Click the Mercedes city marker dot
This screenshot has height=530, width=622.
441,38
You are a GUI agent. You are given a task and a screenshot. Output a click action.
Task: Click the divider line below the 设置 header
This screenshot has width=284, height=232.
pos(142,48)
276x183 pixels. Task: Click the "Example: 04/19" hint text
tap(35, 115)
--
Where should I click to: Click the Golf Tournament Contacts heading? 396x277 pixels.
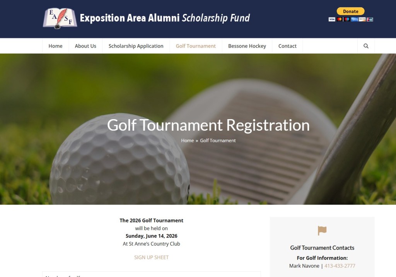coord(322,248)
* * *
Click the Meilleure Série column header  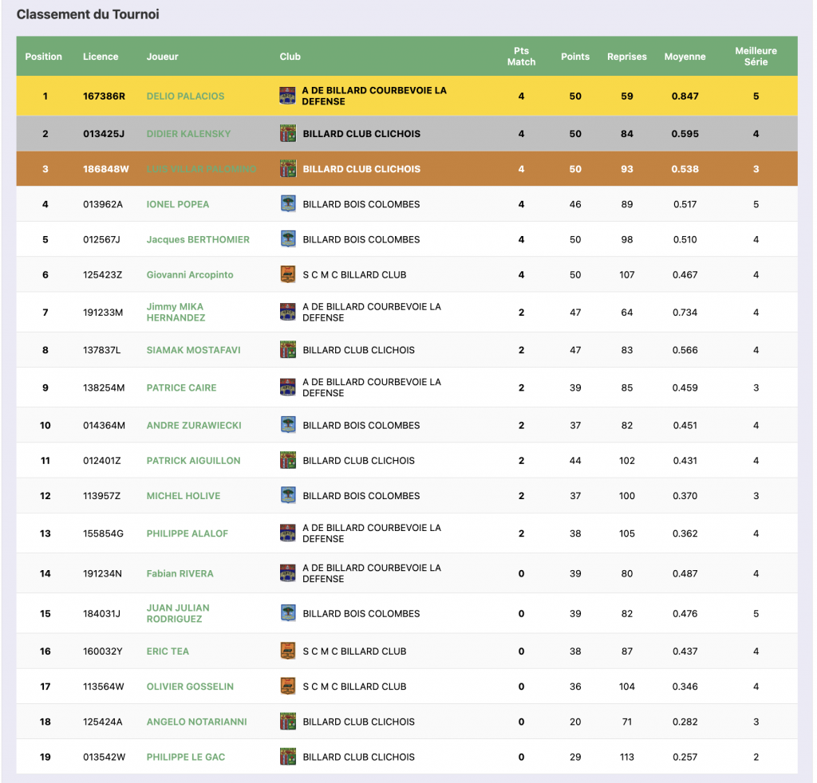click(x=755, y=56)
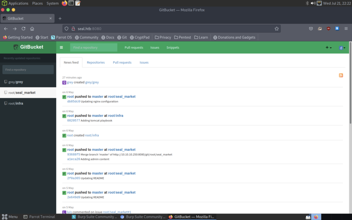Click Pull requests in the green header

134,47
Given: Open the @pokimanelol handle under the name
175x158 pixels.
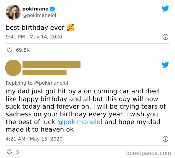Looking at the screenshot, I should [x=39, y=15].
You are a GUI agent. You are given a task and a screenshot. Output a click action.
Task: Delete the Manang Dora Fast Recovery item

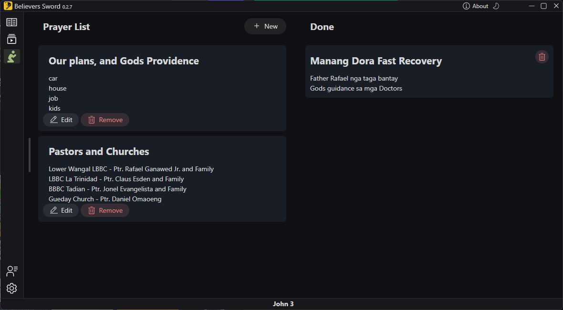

> _Your task_: Would you restate, exactly and with no pictures, the lines of the entries above from the one containing "175x158 pixels." through the one containing "Task: Delete the"?

> _Answer to the exercise_:
175x158 pixels.
Looking at the screenshot, I should [x=39, y=15].
You are a GUI agent. You are given a task and a screenshot. Output a click action.
Task: Delete the Manang Dora Fast Recovery item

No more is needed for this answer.